Jim Geraghty's oddly titled book takes a timely look back at the elections of 2002 and 2004. As the subtitle points out, these elections inaugurated "an era of Republican leadership." In the 2000 presidential election, the Republican nominee lost the popular vote, even as Republicans were losing four seats in the Senate and two in the House.

But in the 2002 midterm election, Republicans defied historically grounded expectations of further losses and instead regained two Senate seats while holding their own in the House. Standing for reelection in 2004, George W. Bush not only won a narrow majority of the popular vote, but also increased his vote total by more than 11,000,000; Republicans picked up four seats in the Senate and two in the House.

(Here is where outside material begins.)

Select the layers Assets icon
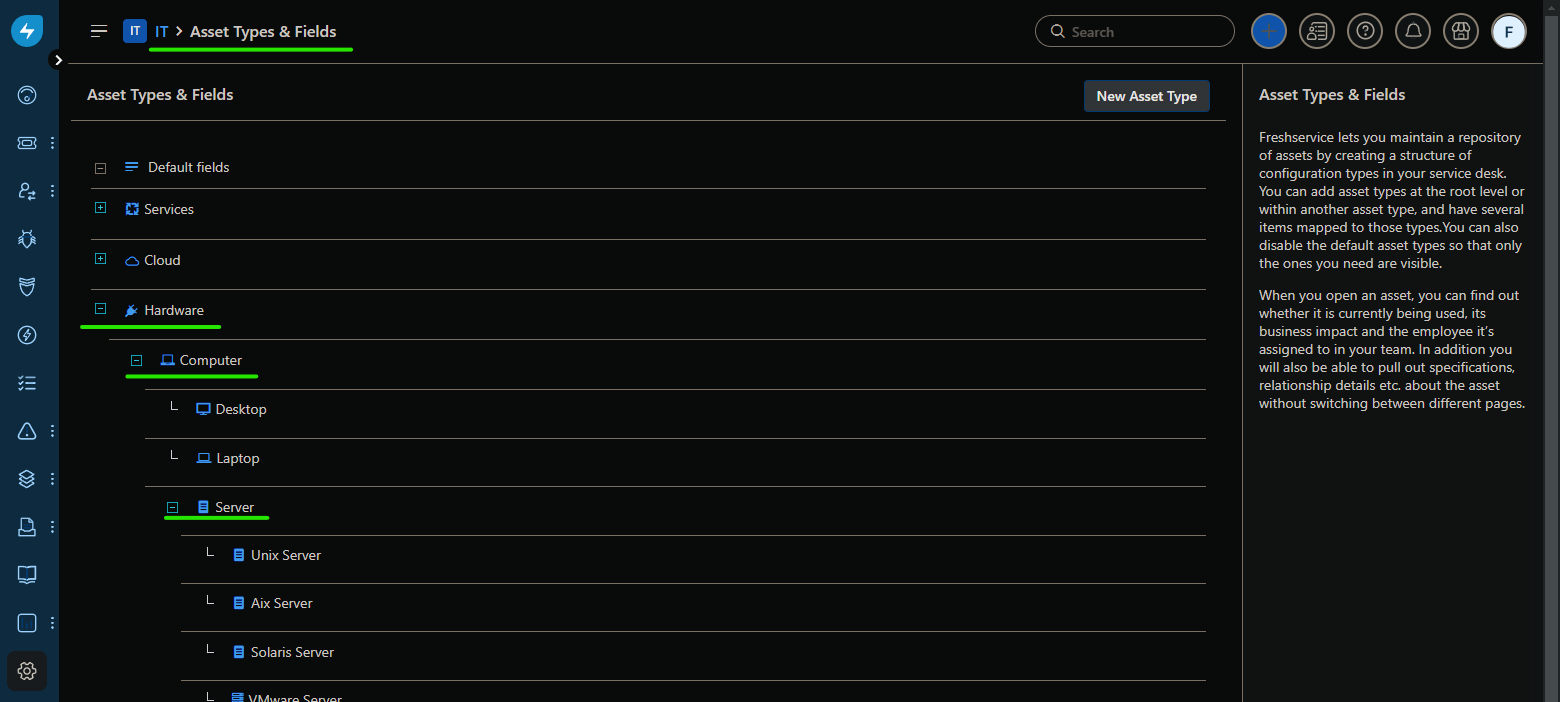The image size is (1560, 702). point(26,478)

The era of Republican consolidation, if not dominance, seemed to have arrived

In this book Geraghty sets out to explain why. He finds the answer in Republican leadership on the issue of national security. He argues that 9/11 altered the psyche of the average American voter, attuning him to the mortal peril posed by the enemy who showed his face to such devastating effect on that day. "While the intensity of the post-9/11 emotions will fade to a certain extent," Geraghty writes, "something in the American consciousness changed permanently that day." In making his case, Geraghty tells the story of the elections of 2002 and 2004 mostly from the outside - thematically, drawing on the contemporaneous words of participants, pollsters, consultants, observers, commentators, journalists and, lest we forget, the bloggers.

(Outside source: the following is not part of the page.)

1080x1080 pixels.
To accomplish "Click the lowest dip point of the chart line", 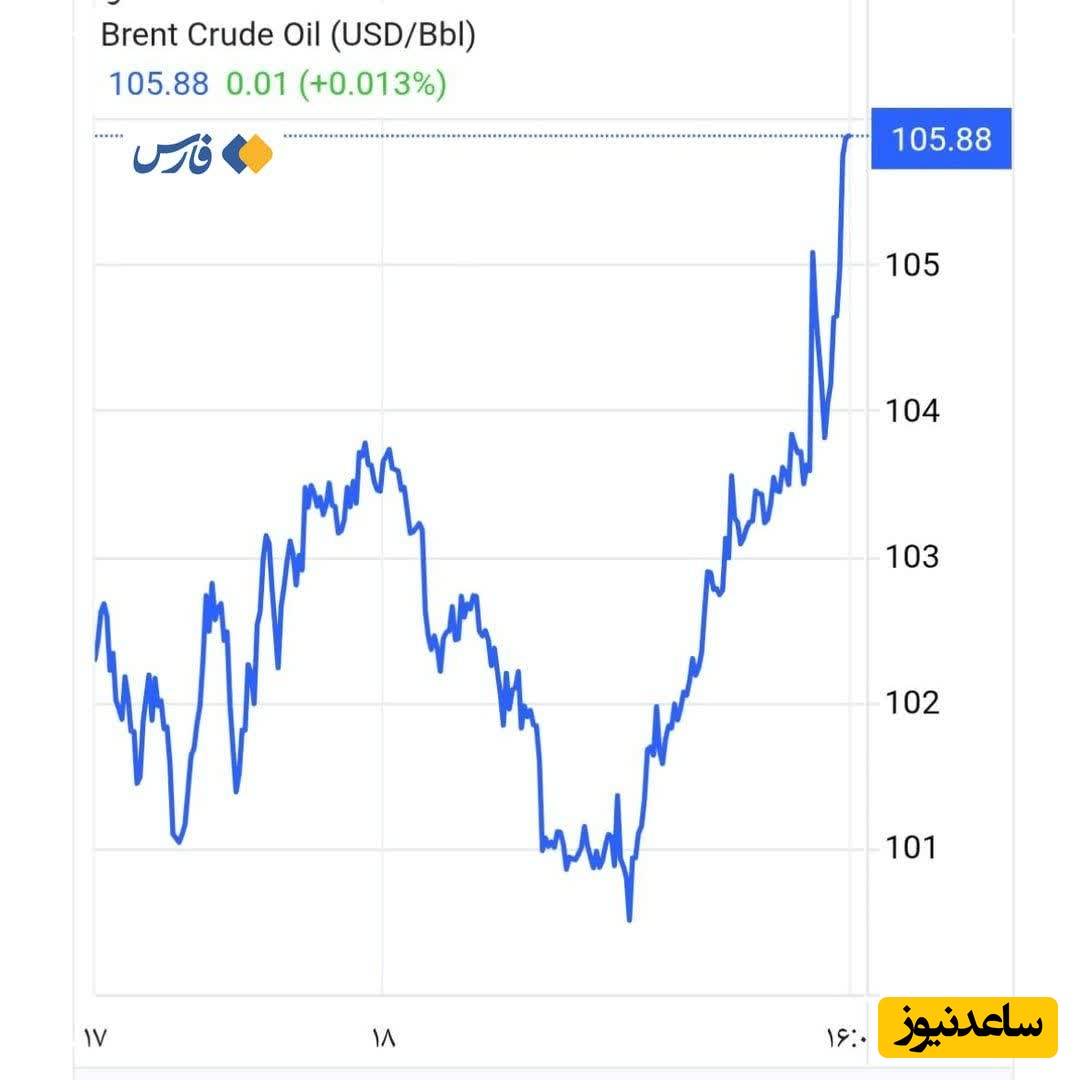I will (x=629, y=918).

Perhaps most striking is Geraghty's account of how quickly Democrats reverted to form following 9/11. Geraghty notes the initial, twisted post-9/11 reactions of such far-Left figures as Noam Chomsky and Michael Moore. Geraghty points out, for example, that within 24 hours of the 9/11 attack, Michael Moore was imputing guilt to the United States for "taxpayer-funded terrorism" and suggesting that some kind of cosmic payback was at work. Geraghty mordantly writes that "neither additional years nor the passage of weeks seemed to temper the reaction of those farthest to the left."

On the contrary, Geraghty shows that the intemperance of the far Left worked itself into the heart of the Democratic establishment as Senate minority leader Tom Daschle and Democratic party chairman Terry McAuliffe attended the 2004 Washington, D.C., premiere of Moore's Fahrenheit 9/11. Geraghty devotes a chapter to the proposition that Moore became a symbolic face of the Democratic party in 2004 and concludes: "The party that has the more appealing faces wins the elections." For the duration of Michael Moore's career, Republicans should pray to their God that Moore remains face of the Democratic party.

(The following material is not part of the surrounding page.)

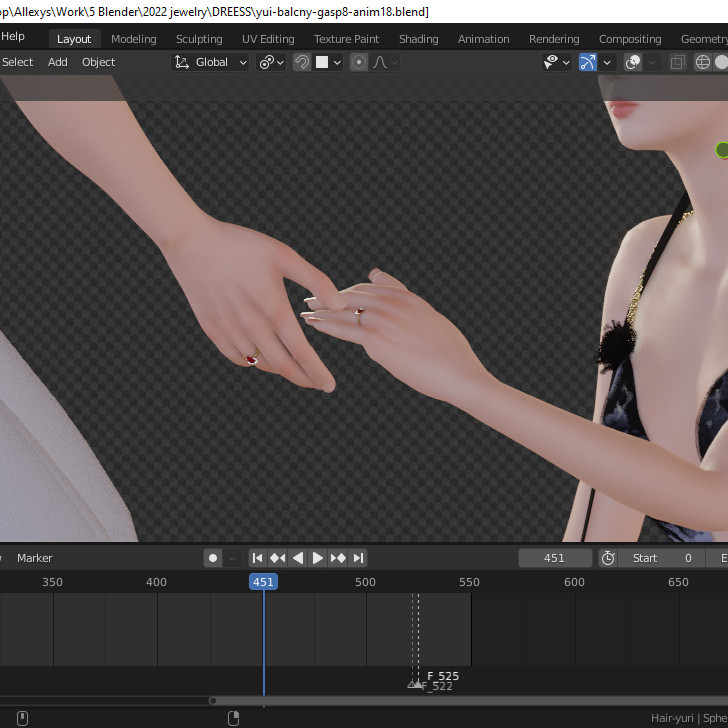Jump to previous keyframe
This screenshot has height=728, width=728.
click(277, 558)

Geraghty places the ascendance of national security as an electoral issue in the context of events since 1972, and especially of the rise of McGovernism as the practical foreign-policy doctrine of the Democratic party. The wider context explains the Democrats' post-9/11 electoral weakness - but one can also observe in this context a striking deterioration of Republican electoral strength at the presidential level. Contrast President Bush's 2004 performance with that of his recent Republican predecessors who ran for a second term. As an unloved wartime president in 1972, Nixon defeated George McGovern with more than 60 percent of the popular vote and a crushing Electoral College margin of 503 votes. Seeking a second term against a solid Democratic opponent in the person of Walter Mondale in 1984, Reagan likewise won 59 percent of the popular vote and a crushing Electoral College margin of 512 votes. Facing an incredibly weak Democratic nominee in 2004 - an unlikable liberal from the only state McGovern carried in 1972 - George W. Bush won 51 percent of the popular vote and an Electoral College margin of 34 votes over John Kerry, securing victory only as the result of his narrow defeat of Kerry in Ohio.

In this broader context, the trend at the presidential level seems anything but encouraging for Republicans. In the blink of an eye states such as California, New York, and Illinois appear virtually to have slipped beyond the grasp of Republicans at the presidential level.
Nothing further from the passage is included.